Clearly a change is again taking place. The recent recession has tended to undermine the prestige and authority of organized labor just as the 1930s depression undermined big business and the banks. The younger generation came to perceive that the activities of labor had played a role in the noncompetitiveness of the American economy. The cry went up for ''deregulation.''

It began under Carter. It was carried through under Reagan. It has become the weapon which has broken the power of organized labor. It made possible the breaking of the air traffic controllers strike. It destroyed their union.

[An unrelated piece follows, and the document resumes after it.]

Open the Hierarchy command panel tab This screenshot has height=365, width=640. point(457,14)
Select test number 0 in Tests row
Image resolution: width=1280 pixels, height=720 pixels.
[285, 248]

Now we arrive at the implication of the New Hampshire and Maine voting. Walter Mondale has the endorsement of the AFL-CIO. Its political action committees have provided much of the money and the campaign organization for him. But students and teachers from New Hampshire universities and the ''liberal'' communities along the Maine coast voted for Gary Hart.

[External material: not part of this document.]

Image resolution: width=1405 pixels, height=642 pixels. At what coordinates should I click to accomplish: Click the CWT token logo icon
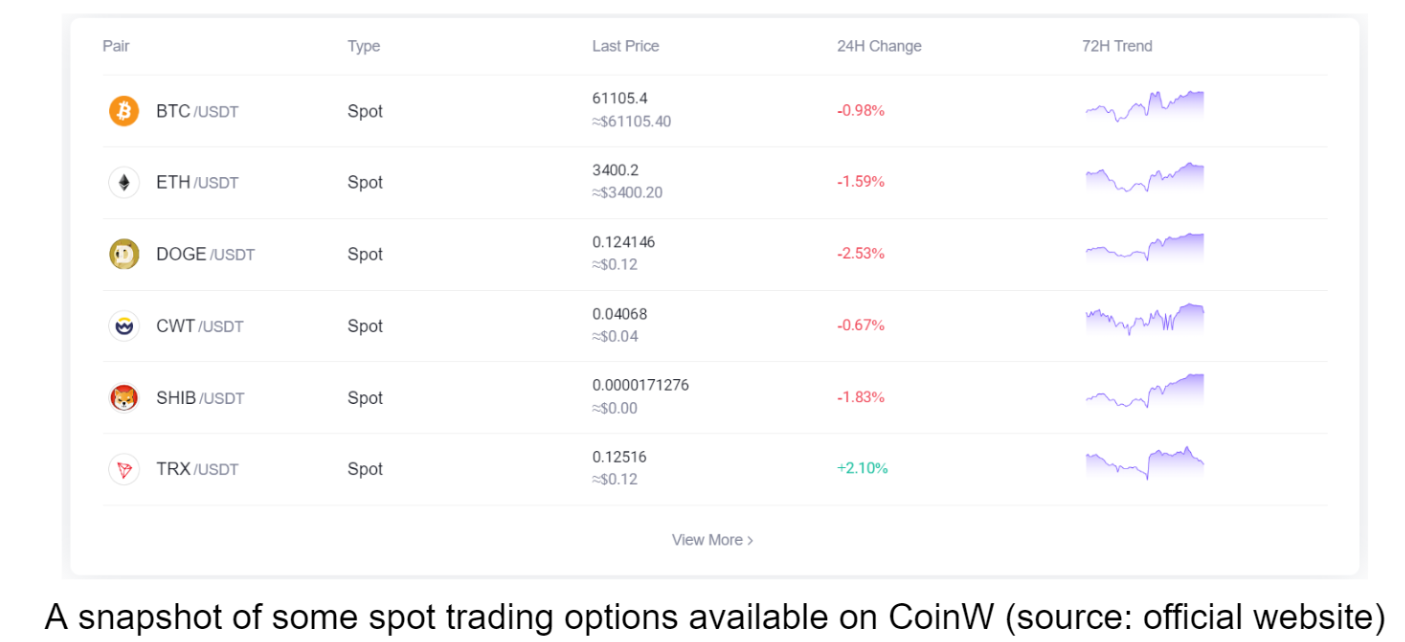click(x=123, y=325)
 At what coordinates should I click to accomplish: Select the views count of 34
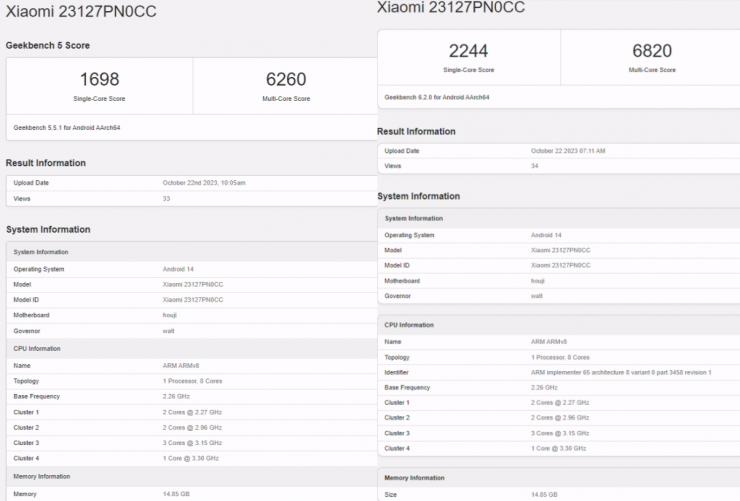534,165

The official support of organized labor used to be a political asset, almost a must, from New Deal to Carter days. Over the last ten days it has been a liability to Walter Mondale. The rest of the community is apparently repelled, not attracted, by the candidate who is backed publicly and officially by labor.

Senator Hart was not in the public limelight until this happened. He is in it now. He claims to have new ideas. So far this has been unsupported by solid evidence. His assets which have carried him this far are his physical resemblance to John F. Kennedy (increasingly noticeable in his mannerisms and gestures) and his assertion of having new ideas.

Those two assets plus the label of organized labor on Walter Mondale have given Senator Hart a chance at the brass ring. His backers probably wish that it had come more gradually and in a less spectacular form. Now every eye will be on him, dissecting his every speech and every offhand remark in the hope of discerning those ''new ideas.'' He is ''front-runner now,'' not in terms of actual committed delegates, but in terms of emotional momentum.

Meanwhile, all politicians and their managers will note that the endorsement of organized labor is no longer the political prize it for so long has been.